Triplet Repeats FraX Flashcards
What is the mode of inheritance of FraX?
X-linked dominant manner with variable penetrance
What is the gene and where is it located, and the protein involved in FraX?
The fragile X mental retardation 1 (FMR1) gene is located on Xq27.3 and provides instructions for making an RNA binding protein called fragile X mental retardation 1 protein (FMRP).
What is the function of FMRP
FMRP regulates the production of other proteins and plays a role in the development of synapses. FMRP is thought to act as a shuttle within cells by transporting messenger RNA (mRNA) from the nucleus to areas of the cell where proteins are assembled. FMRP also helps to control when the instructions in these mRNA molecules are used to build proteins.
What is the triplet repeat involved in FraX?
CGG repeat in 5’UTR.
what is the pathogenic mechanism in FraX?
Aberrant methylation of a CpG island 250 base pairs downstream of the CGG repeat causes Fragile X syndrome in (male) patients when the CGG tract expands to over 200 repeats.
What level of FMR1 mRNA have been found in premutation carriers?
Premutation carriers have been found to have higher levels of FMR1 mRNA and normal levels of FMRP.
What is the mechanism for POF and FXTAS?
Excess of FMR1 mRNA could be responsible for a toxic gain of function phenotype resulting in FXTAS and POI. They have a different pathogenic basis to Fragile X syndrome, probably due to subtle reductions in FMRP levels or to RNA gain-of-function effects.
What are the clinical features of FraX?
Moderate to severe intellectual and social impairment, characteristic appearance (large head, long face, large ears, prominent forehead and chin, protruding ears), joint laxity and macro-orchidism.
Where is the fragile site?
• A fragile site (FRAXA) is expressible at the gene locus at Xq27.3 in around 2-40% of blood cells in affected males.
What is the result of a full mutation on the protein?
• Full mutations (>200 repeats) result in hypermethylation of the DNA in and around the CGG tract, curtailed gene expression and no FMRP production.
What is FRAXE?
FRAXE is a separate condition caused by mutations in FMR2 located distal to FMR1. Large expansions of GCC in 5’ UTR, considerably less severe phenotype.
What are the repeat size ranges for FraX?
Normal 6 to 50 repeats
Intermediate 46-58 (under 50 likely to be stable, 50-58 may show instability).
Premutations: from approximately 55 to 200 repeats which are unmethylated on active X chromosomes but are subject to X-inactivation in females.
Full mutations: From approximately 200 to 1000 repeats or more as well as methylation of the DNA in and around the expanded repeat tract, even on the active X chromosome.

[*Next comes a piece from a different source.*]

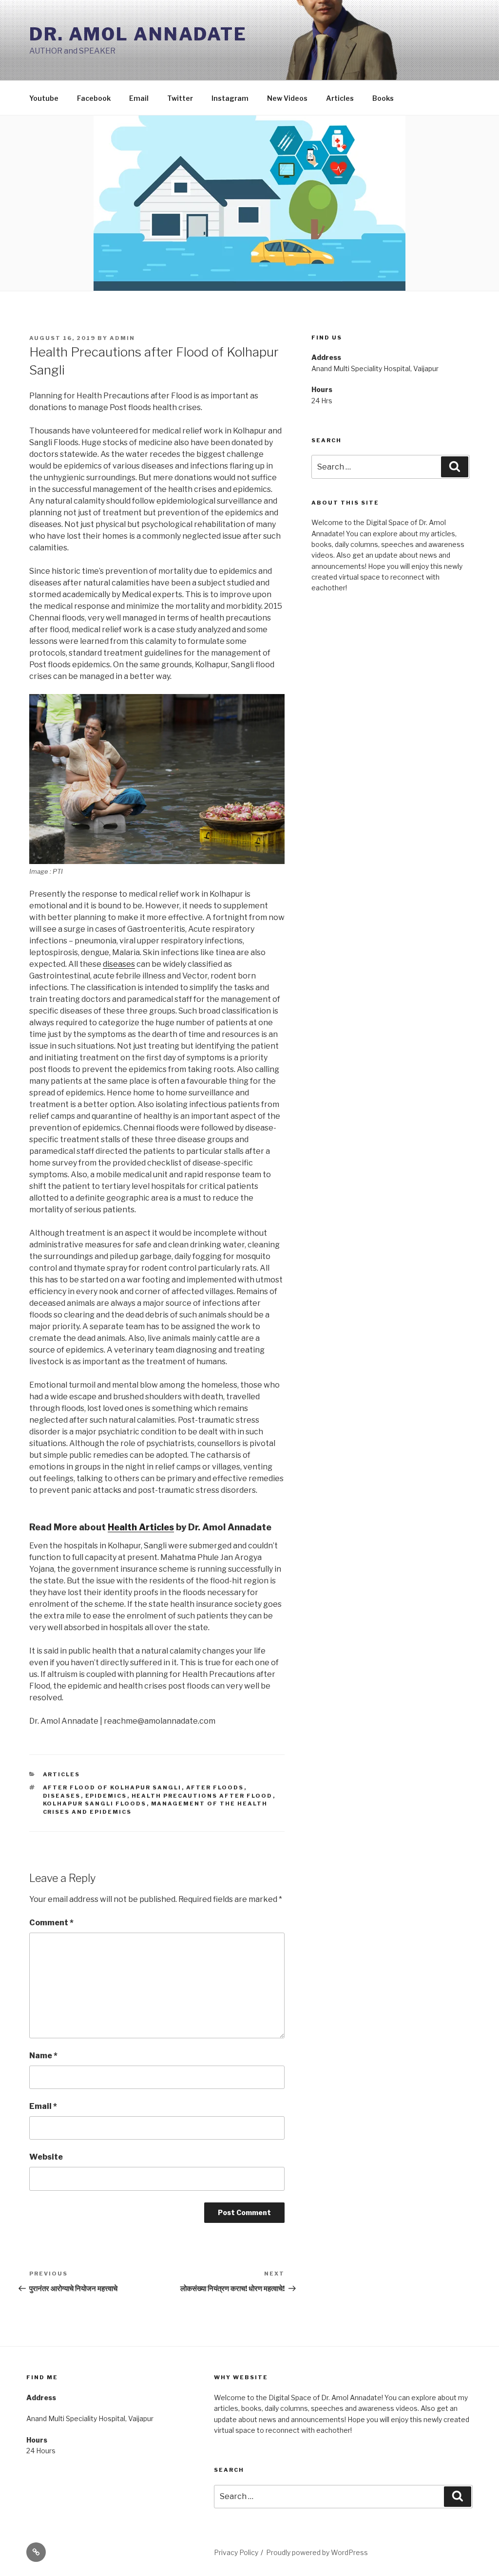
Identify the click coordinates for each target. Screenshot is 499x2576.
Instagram (230, 98)
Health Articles (141, 1527)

More information on intermediate alleles?
Represent the overlap zone between stable normal alleles and unstable premutations. Often transmitted stably but are more likely to show unstable transmission with increasing size, usually by only one or two repeats.

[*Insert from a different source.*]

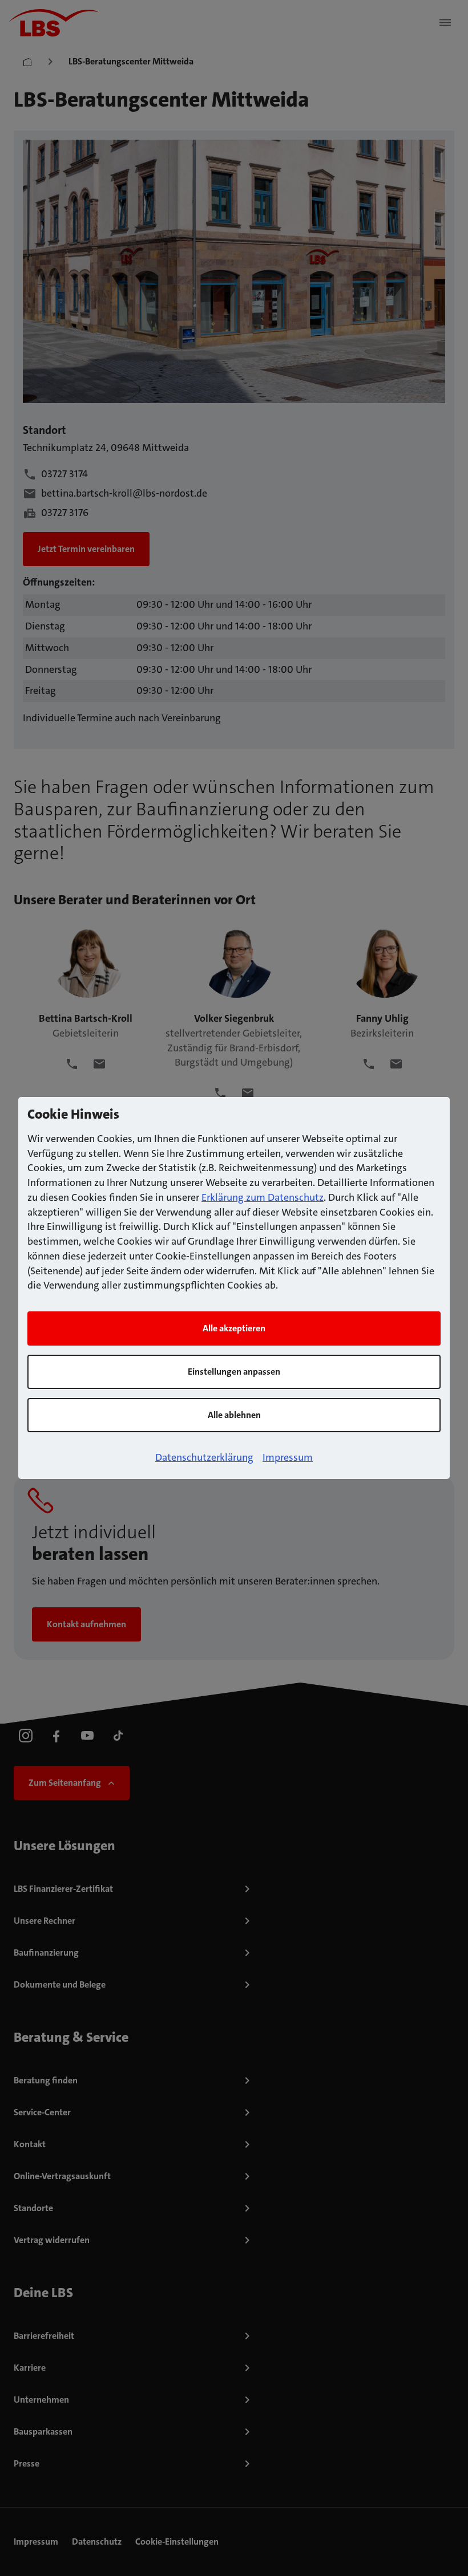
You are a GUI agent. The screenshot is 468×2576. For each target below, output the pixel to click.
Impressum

• The stability of transmissions can vary within a family.
• It is not known whether any alleles in the intermediate range show clinical involvement in abnormal phenotypes such as POI, FXTAS or developmental delay.
• The stability of an intermediate allele appears to correlate with the presence of two or more interspersed AGG motifs within the CGG tract.
• Most normal and intermediate alleles consist of (CGG)¬9 or 10AGG(CGG)9AGG(CGG)n, the distal tract of CGG accounting for most of the length variation between alleles.
• Since unstable premutations are usually pure CGG repeats or contain only a proximal AGG interspersion, it is assumed that the loss of one or both AGG motifs or their conversion to CGG in an intermediate allele would predispose it to instability.
More info on premutations?
It is recommended that all patients with a high prior risk or a confirmed family history of fragile X be tested by southern blotting as well as by PCR.
The distinction between a premutation and a full mutation is more likely due to methylation status rather than the exact size of the allele and so a methylation-sensitive enzyme is combined with another enzyme to give a convenient size of fragment for resolution of the expansion and their methylation status.
• The probability of conversion to a full mutation on maternal transmission in a single generation is low for premutations of 59-70 repeats but rises to >90% for premutations of more than 90 repeats.
• Expansion to a full mutation only occurs when transmitted by a female.
More info on full mutations?
- Approximately 20% of full mutation patients also show some mosaicism for a premutation which may be the same size (methylation mosaic) but is usually smaller than the full mutation. Some patients are methylation mosaic, in which full mutations have varying degrees of methylation.
- Almost always, extensive somatic variation of repeat number is observed in a peripheral blood sample of a patient with a full mutation.
- The southern blot double digest detects most expansions but may have limits to its sensitivity in cases of full mutations which appear as diffuse smears due to somatic mosaicism (particularly in females, where the presence of the normal allele may draw attention away from any faint expanded fragments).
- Extreme skewing of X-inactivation in favour of the mutant allele may result in small premutations being hard to detect in females.